The investment that boosts the bottom line

Issue 5 2022 Mining (Industry)

As one of the world’s leading mining nations, South Africa is ideally placed to benefit from current high commodity prices, and mining companies are being urged to invest in production capacity to ensure they can leverage the country’s resources to the full. This could be good news for everyone, but the challenge is to find investments that work quickly enough to boost production while prices remain at a premium.


Dominic Jeff.

One often overlooked option is to make a modest investment in active safety and maintenance: with a system that can be installed quickly, mining companies can reduce downtime immediately, ensuring that they don’t end up sitting on the sidelines while their competitors enjoy the boom. Most mines lose many hours every year due to critical machinery failure and downtime, so the investment could pay off very quickly when prices are rocketing.

A heat detection system originally designed for fire protection is ideal for ensuring the smooth operation of critical mining machinery that can otherwise result in significant revenue loss. By protecting existing investments such as belt conveyor infrastructure, mines will also minimise the need for replacement parts and new systems at a time when supply prices are also heading upwards and availability is tight.

Keep the belt conveyors rolling

The transport of mined materials has already been identified as a bottleneck in South African mining output, with big investment requirements highlighted in rail and port infrastructure. While these will take years to reach fruition and may be beyond the power of individual companies, on-site transportation is a key area that can be addressed. Belt conveying systems are the lifeblood of many mines, but despite their importance, there are still significant challenges to guaranteeing their operation. This is because of an equipment footprint that ranges from a few metres to several kilometres.

Mines producing various types of mineral commodities use a formidable network of belt conveyors to move extracted material – both product and waste – from the working mine to storage, loading and transportation bays. Unlike vehicle transportation, belt conveyors are not easily replaced. A damaged conveyor is typically repaired, but any downtime has knock-on effects to the wider operation because extracted produce simply can’t be moved without them. Quite simply, they are among the most critical pieces of equipment used in the mining industry, and typically operate under very harsh conditions.
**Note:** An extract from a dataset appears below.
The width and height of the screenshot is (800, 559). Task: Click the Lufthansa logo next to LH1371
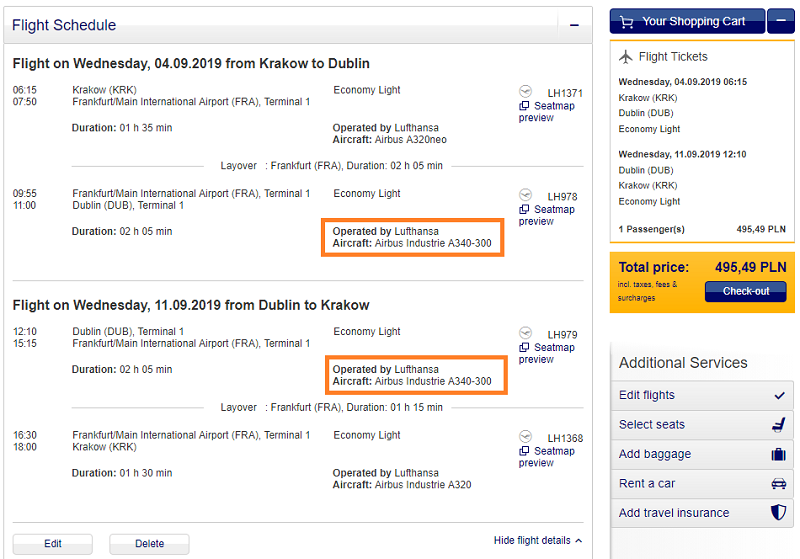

Heat detection tackles two key hazards

Two of the most common reasons for conveyor downtime are worn-out parts and fire. In fact, the two can be closely related, as faulty parts often overheat due to friction and start a blaze. It is therefore paramount to have a professionally designed, early warning monitoring system capable of detecting overheating conveyor system components as well as fires. This allows for the protection of the whole conveyor system by detecting and reacting to relevant temperature changes as early as possible.

The chief problem with monitoring conveyors is that only a relatively small number of components are grouped around the head and tail sections. Most of them are spread along the length of the belt conveyor. One of the critical components are the idlers. A small belt conveyor of 150 m has nearly 450 carrying idlers and around 50 return idlers. For the average mining operation, these conveyors are a regular source of downtime and bottlenecks, leading to lost revenues every year.

For example, the Maritime Terminal of Ponta da Madeira in Brazil operates a total length of 120 km of conveyor belts and around 200 000 idlers scattered on roughly 500 ha. Internal data shows that, between 2014 and 2016, fires caused by idler failures amounted to a total material loss of approximately US$485 000, combined with a total operational downtime of around 600 hours.

Such downtime can be kept to a minimum by using techniques developed for Very Early Warning Fire Detection (VEWFD). These seek to detect even small temperature changes that do not fit with ambient circumstances, with the intention of tackling an incipient fire before it can spread and cause real damage. The same principle, both in terms of detecting rising temperature and efficiently fixing problems early, can simultaneously be applied to wear and tear on idlers and other equipment along a belt conveyor. In both cases, early detection not only equates to less damage, but also minimises system downtime.

Precision is key

An early warning monitoring system in the harsh conditions of a mine faces a number of challenges: an outdoor environment with high temperature variations, high humidity, dust and debris, and the hindrance of additional installations running alongside the belt conveyor, such as piping and cable trays. Additionally, the system must be able to indicate precisely where the problem is. A general alarm may work against fire to a degree, but a faulty idler is unlikely to be found if the heat source cannot be pinpointed.

A damaged or blocked bearing of an idler roll can easily heat up by several hundred degrees. However, identifying an individual idler (slowly) developing a maintenance issue poses yet another significant challenge to the temperature detection system.

Line-type heat detectors with individual sensors

One reliable solution to overcome the challenges found in mining is the use of line-type heat detectors. Securiton SecuriHeat d-LIST is a resettable line-type heat detector system comprised of a series of individual hybrid temperature sensor circuits extruded in a robust cable. The sensor cable can operate in a large temperature range from -40°C to 120°C and each heat sensor circuit has a resolution of 0,1°C.

Having identified the bearings as the major heat source, monitoring their temperature as closely as possible is key for the most effective early warning system. The sensor spacing in Securiton’s cables can be tailored to the spacing of the idlers in each section of the belt conveyor. Additionally, external sensors in stainless steel casings can be screwed directly onto other components to be monitored.

Providing the maintenance team with temperature information in real time will allow them to either schedule preventive maintenance tasks or intervene on short notice in case of a fast-developing situation. With a system that can be designed and installed very quickly, a mine can start enjoying reduced downtime within months – while its product is fetching a premium price.